* Instructions to follow *
Show, from the records below, all lines that contain the word "computer".

#### Source information ####

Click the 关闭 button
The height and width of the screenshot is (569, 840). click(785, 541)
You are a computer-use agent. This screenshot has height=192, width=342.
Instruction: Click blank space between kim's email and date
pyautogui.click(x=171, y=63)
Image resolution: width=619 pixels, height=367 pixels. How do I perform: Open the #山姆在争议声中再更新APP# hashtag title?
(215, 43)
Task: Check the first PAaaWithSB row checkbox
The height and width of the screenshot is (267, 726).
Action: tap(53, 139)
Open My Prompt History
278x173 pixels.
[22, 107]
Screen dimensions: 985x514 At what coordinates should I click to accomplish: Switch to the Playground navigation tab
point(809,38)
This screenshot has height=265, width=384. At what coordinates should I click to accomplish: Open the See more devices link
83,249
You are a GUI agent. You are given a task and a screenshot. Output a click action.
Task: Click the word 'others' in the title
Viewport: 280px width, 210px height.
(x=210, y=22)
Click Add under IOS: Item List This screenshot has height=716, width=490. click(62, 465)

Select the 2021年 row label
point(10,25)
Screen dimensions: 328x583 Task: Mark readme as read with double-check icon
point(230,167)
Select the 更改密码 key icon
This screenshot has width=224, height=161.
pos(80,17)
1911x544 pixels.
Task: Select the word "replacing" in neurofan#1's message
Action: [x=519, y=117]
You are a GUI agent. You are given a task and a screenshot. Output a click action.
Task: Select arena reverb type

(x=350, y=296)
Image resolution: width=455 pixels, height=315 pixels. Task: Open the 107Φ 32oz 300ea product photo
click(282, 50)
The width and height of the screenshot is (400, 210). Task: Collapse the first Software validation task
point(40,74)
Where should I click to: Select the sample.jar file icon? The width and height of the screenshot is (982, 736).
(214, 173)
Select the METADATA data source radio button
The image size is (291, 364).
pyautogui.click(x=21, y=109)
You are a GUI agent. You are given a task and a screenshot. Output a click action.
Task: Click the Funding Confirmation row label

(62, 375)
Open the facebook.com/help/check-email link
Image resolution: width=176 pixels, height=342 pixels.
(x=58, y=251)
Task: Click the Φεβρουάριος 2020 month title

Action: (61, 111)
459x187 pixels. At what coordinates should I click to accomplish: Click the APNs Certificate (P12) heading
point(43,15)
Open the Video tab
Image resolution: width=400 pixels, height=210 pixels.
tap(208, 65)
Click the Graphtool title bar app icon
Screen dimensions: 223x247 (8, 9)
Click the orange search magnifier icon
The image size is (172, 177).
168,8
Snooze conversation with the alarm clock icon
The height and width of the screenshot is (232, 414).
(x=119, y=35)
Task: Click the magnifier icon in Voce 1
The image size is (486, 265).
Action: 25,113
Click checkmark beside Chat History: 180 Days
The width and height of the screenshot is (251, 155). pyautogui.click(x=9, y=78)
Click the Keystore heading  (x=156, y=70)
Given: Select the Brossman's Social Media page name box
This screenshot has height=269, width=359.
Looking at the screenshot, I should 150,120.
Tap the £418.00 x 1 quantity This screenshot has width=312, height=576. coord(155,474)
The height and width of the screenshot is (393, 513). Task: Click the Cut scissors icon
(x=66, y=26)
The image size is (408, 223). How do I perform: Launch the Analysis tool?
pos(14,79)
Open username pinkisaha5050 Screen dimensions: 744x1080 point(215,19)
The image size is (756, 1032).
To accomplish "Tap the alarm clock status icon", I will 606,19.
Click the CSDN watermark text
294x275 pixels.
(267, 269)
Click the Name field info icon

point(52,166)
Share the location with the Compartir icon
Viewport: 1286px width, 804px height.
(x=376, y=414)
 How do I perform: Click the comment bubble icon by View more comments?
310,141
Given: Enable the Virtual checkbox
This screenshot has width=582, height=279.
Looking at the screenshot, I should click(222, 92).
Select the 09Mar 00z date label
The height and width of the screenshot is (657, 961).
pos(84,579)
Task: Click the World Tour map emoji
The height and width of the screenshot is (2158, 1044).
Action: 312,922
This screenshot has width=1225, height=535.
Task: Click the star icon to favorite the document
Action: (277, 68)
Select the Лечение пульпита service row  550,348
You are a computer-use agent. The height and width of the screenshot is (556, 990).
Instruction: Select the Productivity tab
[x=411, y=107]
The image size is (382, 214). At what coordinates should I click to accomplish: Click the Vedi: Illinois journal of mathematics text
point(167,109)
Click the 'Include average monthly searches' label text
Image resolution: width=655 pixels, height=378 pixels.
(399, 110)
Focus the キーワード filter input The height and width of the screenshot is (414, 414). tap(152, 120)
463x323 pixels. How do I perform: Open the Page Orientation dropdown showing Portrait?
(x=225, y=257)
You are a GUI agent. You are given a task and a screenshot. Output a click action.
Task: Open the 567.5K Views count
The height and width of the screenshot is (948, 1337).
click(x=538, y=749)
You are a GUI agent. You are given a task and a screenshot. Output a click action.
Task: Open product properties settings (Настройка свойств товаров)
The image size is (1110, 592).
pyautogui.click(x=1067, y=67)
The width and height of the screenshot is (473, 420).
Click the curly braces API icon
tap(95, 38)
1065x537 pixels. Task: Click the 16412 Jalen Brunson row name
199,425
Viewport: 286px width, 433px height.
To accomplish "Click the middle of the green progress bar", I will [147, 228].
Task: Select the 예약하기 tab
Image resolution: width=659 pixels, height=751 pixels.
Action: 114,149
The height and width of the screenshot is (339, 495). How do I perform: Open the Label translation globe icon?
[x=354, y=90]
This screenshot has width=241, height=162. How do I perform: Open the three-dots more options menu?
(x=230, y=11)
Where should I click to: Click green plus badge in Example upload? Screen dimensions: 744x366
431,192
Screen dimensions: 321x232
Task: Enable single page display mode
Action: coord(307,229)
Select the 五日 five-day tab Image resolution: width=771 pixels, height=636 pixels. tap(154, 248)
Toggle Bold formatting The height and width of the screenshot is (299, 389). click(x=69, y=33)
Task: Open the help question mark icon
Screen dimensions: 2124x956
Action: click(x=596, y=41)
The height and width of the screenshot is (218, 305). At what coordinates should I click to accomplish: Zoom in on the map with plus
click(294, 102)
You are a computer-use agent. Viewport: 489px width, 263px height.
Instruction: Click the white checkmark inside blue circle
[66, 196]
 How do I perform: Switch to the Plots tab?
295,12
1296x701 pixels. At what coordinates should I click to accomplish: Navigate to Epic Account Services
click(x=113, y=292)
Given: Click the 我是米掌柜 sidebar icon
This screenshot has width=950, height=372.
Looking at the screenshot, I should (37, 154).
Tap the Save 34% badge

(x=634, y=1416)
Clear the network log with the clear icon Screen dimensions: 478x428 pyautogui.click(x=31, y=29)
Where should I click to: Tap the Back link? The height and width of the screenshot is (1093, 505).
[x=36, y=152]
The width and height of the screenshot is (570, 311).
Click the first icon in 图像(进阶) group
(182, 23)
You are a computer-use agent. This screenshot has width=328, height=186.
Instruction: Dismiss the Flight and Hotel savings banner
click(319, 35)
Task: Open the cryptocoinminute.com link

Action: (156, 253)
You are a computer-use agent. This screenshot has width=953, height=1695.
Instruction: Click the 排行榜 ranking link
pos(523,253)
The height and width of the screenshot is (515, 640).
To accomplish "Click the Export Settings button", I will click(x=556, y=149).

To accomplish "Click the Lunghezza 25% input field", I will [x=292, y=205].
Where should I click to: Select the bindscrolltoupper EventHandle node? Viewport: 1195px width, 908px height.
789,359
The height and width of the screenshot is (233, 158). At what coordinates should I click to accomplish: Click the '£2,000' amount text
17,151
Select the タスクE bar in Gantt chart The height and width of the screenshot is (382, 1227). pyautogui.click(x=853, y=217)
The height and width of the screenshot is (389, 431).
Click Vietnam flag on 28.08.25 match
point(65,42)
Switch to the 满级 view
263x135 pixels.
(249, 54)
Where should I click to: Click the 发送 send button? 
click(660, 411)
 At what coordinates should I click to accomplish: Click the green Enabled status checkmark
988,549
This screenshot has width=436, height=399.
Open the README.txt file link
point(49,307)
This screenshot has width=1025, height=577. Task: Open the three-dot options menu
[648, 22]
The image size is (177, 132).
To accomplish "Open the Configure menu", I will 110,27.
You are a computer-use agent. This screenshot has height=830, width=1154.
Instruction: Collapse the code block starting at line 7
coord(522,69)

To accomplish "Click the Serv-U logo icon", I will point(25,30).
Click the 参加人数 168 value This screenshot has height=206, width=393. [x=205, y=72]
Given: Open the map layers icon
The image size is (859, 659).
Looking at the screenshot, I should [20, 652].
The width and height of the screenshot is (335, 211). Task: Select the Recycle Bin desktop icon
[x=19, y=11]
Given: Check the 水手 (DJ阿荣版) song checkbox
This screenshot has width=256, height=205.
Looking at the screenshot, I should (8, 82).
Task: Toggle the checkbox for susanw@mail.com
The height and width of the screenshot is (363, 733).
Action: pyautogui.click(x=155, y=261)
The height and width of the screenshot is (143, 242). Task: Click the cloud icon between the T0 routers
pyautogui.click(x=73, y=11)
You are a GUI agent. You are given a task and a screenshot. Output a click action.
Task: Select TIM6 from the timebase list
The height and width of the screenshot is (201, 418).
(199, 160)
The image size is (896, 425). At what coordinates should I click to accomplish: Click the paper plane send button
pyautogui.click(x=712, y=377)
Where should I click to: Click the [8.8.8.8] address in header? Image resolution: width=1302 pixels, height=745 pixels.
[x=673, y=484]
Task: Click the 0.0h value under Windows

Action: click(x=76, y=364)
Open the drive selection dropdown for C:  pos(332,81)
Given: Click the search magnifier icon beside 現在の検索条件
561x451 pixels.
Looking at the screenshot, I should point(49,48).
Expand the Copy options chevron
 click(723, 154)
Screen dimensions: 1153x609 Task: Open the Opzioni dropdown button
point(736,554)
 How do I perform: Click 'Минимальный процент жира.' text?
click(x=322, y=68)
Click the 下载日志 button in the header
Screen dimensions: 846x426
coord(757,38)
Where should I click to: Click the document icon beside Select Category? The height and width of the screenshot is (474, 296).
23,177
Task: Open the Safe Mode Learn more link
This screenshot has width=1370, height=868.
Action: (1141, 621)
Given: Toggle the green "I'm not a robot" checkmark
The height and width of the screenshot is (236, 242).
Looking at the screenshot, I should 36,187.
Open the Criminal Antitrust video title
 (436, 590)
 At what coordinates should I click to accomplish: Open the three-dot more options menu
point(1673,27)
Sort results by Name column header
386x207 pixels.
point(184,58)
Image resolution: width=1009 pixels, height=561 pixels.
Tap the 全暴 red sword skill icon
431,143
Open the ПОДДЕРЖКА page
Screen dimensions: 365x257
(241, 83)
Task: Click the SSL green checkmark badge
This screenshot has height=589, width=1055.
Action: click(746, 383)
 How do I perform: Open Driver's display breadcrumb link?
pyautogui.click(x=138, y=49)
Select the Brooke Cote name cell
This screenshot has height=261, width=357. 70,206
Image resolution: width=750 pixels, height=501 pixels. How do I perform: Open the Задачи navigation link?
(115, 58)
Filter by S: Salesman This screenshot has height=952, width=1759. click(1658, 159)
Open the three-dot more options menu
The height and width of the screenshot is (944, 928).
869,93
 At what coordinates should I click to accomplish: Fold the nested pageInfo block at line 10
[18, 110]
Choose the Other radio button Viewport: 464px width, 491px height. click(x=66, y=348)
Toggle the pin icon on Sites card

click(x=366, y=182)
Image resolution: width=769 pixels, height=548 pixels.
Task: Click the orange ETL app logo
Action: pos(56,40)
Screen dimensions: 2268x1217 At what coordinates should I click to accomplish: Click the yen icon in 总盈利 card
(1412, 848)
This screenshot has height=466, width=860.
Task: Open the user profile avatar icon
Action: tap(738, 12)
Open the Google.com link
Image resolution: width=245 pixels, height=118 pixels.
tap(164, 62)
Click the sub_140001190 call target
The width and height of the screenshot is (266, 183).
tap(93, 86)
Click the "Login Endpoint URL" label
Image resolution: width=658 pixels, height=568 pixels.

####

* Answer to the problem *
You are a computer-use agent. This screenshot has height=192, width=342.
You are a computer-use agent. The height and width of the screenshot is (556, 990).
You are a computer-use agent. Viewport: 489px width, 263px height.
You are a computer-use agent. This screenshot has width=328, height=186.
You are a computer-use agent. This screenshot has width=953, height=1695.
You are a computer-use agent. This screenshot has height=830, width=1154.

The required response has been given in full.